### What you have to do
Copy every row below word for word, and leave the pictures out of your answer.

### The input
• • •

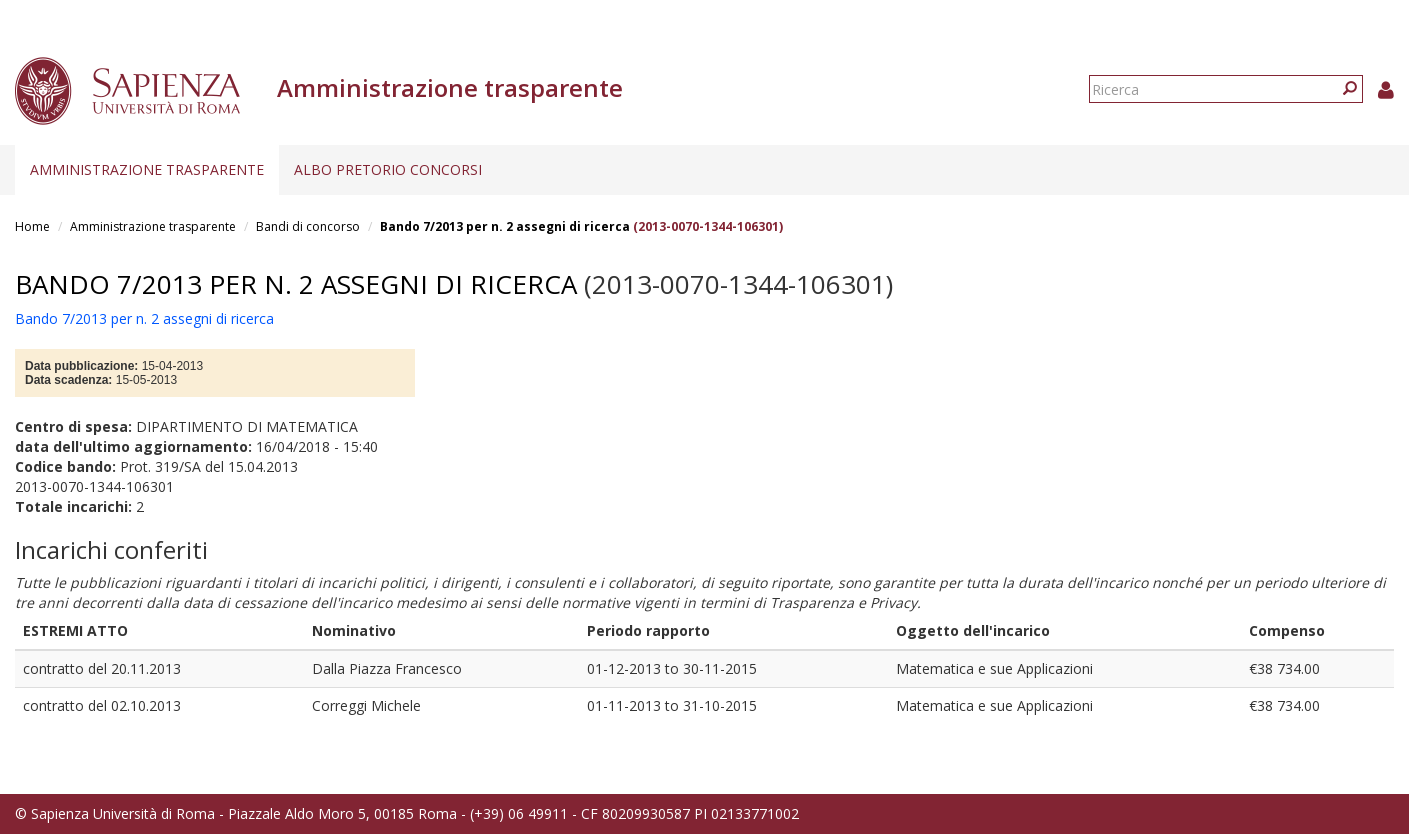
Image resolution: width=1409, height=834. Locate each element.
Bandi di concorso (308, 226)
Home (32, 226)
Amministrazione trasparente (147, 169)
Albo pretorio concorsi (388, 169)
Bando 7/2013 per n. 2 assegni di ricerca (506, 226)
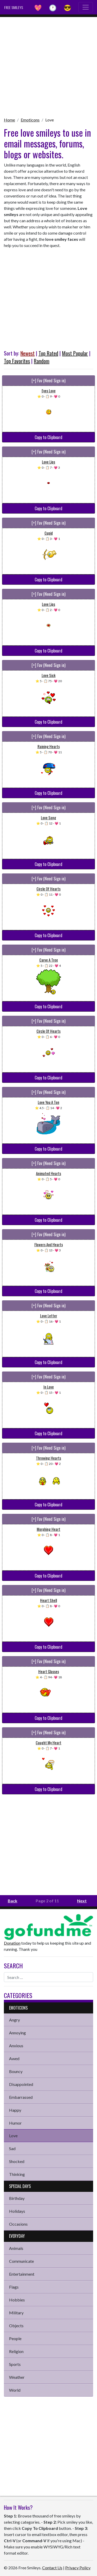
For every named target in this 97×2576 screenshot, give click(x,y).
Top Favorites (17, 361)
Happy (15, 2110)
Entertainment (21, 2274)
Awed (14, 2058)
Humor (15, 2122)
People (15, 2338)
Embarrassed (21, 2097)
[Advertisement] (48, 65)
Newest (27, 353)
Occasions (18, 2224)
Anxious (16, 2045)
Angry (14, 2019)
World (14, 2390)
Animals (16, 2248)
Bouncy (16, 2071)
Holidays (17, 2211)
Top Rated (48, 353)
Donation (12, 1943)
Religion (16, 2351)
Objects (16, 2325)
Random (41, 361)
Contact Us (52, 2567)
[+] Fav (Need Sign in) (48, 380)
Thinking (17, 2174)
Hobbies (17, 2299)
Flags (14, 2286)
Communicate (21, 2261)
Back (12, 1900)
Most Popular (75, 353)
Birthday (17, 2198)
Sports (15, 2364)
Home (9, 119)
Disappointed (21, 2084)
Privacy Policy (78, 2567)
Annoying (17, 2032)
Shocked (16, 2161)
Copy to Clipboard (48, 437)
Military (16, 2312)
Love (49, 119)
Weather (17, 2377)
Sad (12, 2148)
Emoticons (30, 119)
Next (82, 1900)
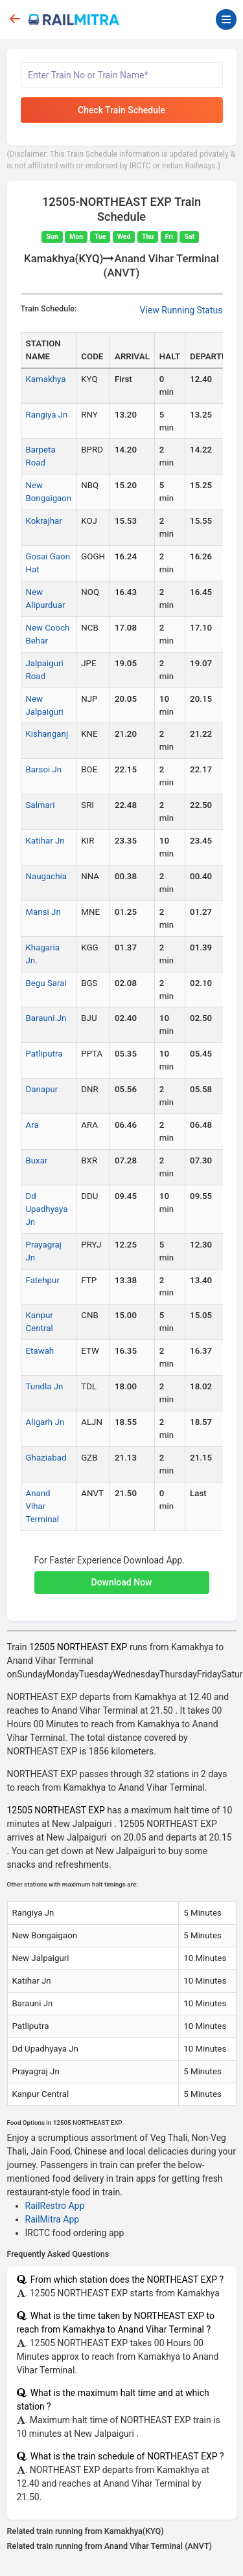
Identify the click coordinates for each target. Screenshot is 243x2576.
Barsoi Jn (44, 769)
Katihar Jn (45, 841)
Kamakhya (46, 379)
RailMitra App (52, 2219)
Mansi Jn (43, 912)
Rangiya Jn (47, 415)
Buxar (37, 1160)
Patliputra (44, 1053)
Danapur (42, 1089)
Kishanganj (47, 734)
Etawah (40, 1351)
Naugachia (46, 876)
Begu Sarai (46, 983)
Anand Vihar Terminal (43, 1506)
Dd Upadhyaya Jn (47, 1209)
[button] (121, 1576)
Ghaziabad (46, 1457)
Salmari (40, 805)
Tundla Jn (45, 1386)
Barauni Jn (46, 1018)
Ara (32, 1125)
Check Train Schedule (121, 110)
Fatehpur (43, 1280)
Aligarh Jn (45, 1422)
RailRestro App (55, 2206)
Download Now (121, 1582)
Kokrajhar (44, 521)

• • •

### Task solution
Image resolution: width=1409, height=834. Locate each element.
Bandi di concorso (308, 226)
Home (32, 226)
Amministrazione trasparente (147, 169)
Albo pretorio concorsi (388, 169)
Bando 7/2013 per n. 2 assegni di ricerca (506, 226)
For every named target in this 97×2576 screenshot, give click(x,y).
Top Favorites (17, 361)
Happy (15, 2110)
Entertainment (21, 2274)
Awed (14, 2058)
Humor (15, 2122)
People (15, 2338)
Embarrassed (21, 2097)
[Advertisement] (48, 65)
Newest (27, 353)
Occasions (18, 2224)
Anxious (16, 2045)
Angry (14, 2019)
World (14, 2390)
Animals (16, 2248)
Bouncy (16, 2071)
Holidays (17, 2211)
Top Rated (48, 353)
Donation (12, 1943)
Religion (16, 2351)
Objects (16, 2325)
Random (41, 361)
Contact Us (52, 2567)
[+] Fav (Need Sign in) (48, 380)
Thinking (17, 2174)
Hobbies (17, 2299)
Flags (14, 2286)
Communicate (21, 2261)
Back (12, 1900)
Most Popular (75, 353)
Birthday (17, 2198)
Sports (15, 2364)
Home (9, 119)
Disappointed (21, 2084)
Privacy Policy (78, 2567)
Annoying (17, 2032)
Shocked (16, 2161)
Copy to Clipboard (48, 437)
Military (16, 2312)
Love (49, 119)
Weather (17, 2377)
Sad (12, 2148)
Emoticons (30, 119)
Next (82, 1900)
Identify the click coordinates for each target. Screenshot is 243x2576.
Barsoi Jn (44, 769)
Katihar Jn (45, 841)
Kamakhya (46, 379)
RailMitra App (52, 2219)
Mansi Jn (43, 912)
Rangiya Jn (47, 415)
Buxar (37, 1160)
Patliputra (44, 1053)
Danapur (42, 1089)
Kishanganj (47, 734)
Etawah (40, 1351)
Naugachia (46, 876)
Begu Sarai (46, 983)
Anand Vihar Terminal (43, 1506)
Dd Upadhyaya Jn (47, 1209)
[button] (121, 1576)
Ghaziabad (46, 1457)
Salmari (40, 805)
Tundla Jn (45, 1386)
Barauni Jn (46, 1018)
Ara (32, 1125)
Check Train Schedule (121, 110)
Fatehpur (43, 1280)
Aligarh Jn (45, 1422)
RailRestro App (55, 2206)
Download Now (121, 1582)
Kokrajhar (44, 521)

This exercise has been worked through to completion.